3. Anyone who acts in defense of the person or rights of a stranger, provided that the
first and second requisites mentioned in the first circumstance of this article are
present and that the person defending be not induced by revenge, resentment, or
other evil motive.

xxx

Thus, the elements of defense of stranger are: (1) unlawful aggression; (2) reasonable necessity of
the means employed to prevent or repel it; and (3) the person defending be not induced by revenge,
resentment, or other evil motive.

1. In the instant case, that there was unlawful aggression on the part of Leopoldo
Potane had been adequately established, as discussed earlier with regard to the
circumstance of self-defense.

2. Then, that the means employed by Alampayan in trying to prevent Leopoldo


Potane from further attacking Masipequina with a bolo were reasonable is clearly
evident, as Alampayan only shot at Leopoldo Potane's thigh to prevent him from
further pursuing Masipequina who was trying to escape Leopoldo Potane's attack.

3. Finally, that Alampayan was not motivated by any evil motive is shown by the fact
that he, together with Masipequina, only proceeded to the place where the incident
happened to look for Leopoldo Potane because they had been ordered by their
substation commander to apprehend Leopoldo Potane who had shown signs of
mental derangement and had threatened his relatives with a bolo. In short, the two
policemen were in the performance of their official and lawful duties.

This, the performance of duties, brings to fore another circumstance that would justify Alampayan's
wounding of Leopoldo Potane, for the same Article 11 of the Revised Penal Code exempts from
liability [a]ny person who acts in the fulfillment of a duty or in the lawful exercise of a right or office"
[Art. 11, par. 5]. Thus, in one case, the Court acquitted the accused police officers even if their acts
constituted the crimes of discharge of firearm and lesiones graves and menos graves, inflicted upon
persons facing criminal charges who were trying to resist arrest, because the accused officers were
in the performance of their official duties [U.S. v. Resaba, 1 Phil. 311 (1902)].

Finally, the small lacerated wounds on Leopoldo Potane's forehead and right leg, which the trial
court and the Court of Appeals found suspicious, can be explained by the fact that Leopoldo Potane
dropped to the ground after he was shot on the thigh by Alampayan.
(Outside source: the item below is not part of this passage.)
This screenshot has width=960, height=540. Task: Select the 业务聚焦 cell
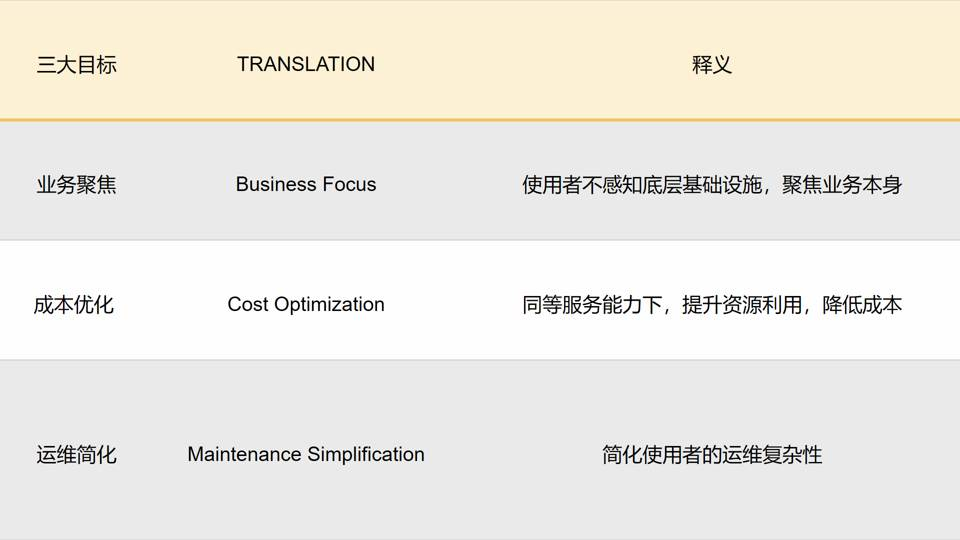[76, 185]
There is nothing on the record
to support the conclusion that the wounds were inflicted by a flashlight or gun butt.

In fine, this Court, on the basis of the same facts found by the Court of Appeals, has arrived at a
different conclusion. Principally, the Court of Appeals affirmed the trial court's decision after
concluding that one of the elements of self-defense, i.e., reasonable necessity of the means
employed to prevent or repel the attack, was lacking. However, after a careful consideration of the
undisputed facts and the rule on self-defense by police officers enunciated in Mojica, this Court is
convinced that said element had been established and that the Court of Appeals committed a
reversible error when it rejected petitioners' defense and affirmed the trial court's judgment of
conviction.

WHEREFORE, the petition is GRANTED and the decision of the Court of Appeals is hereby
REVERSED. Petitioners Patrolmen Norberto Masipequina and Jovencio Alampayan are
ACQUITTED of the crime charged.

SO ORDERED.

Fernan, C.J, Gutierrez, Jr., Feliciano and Bidin, JJ., concur.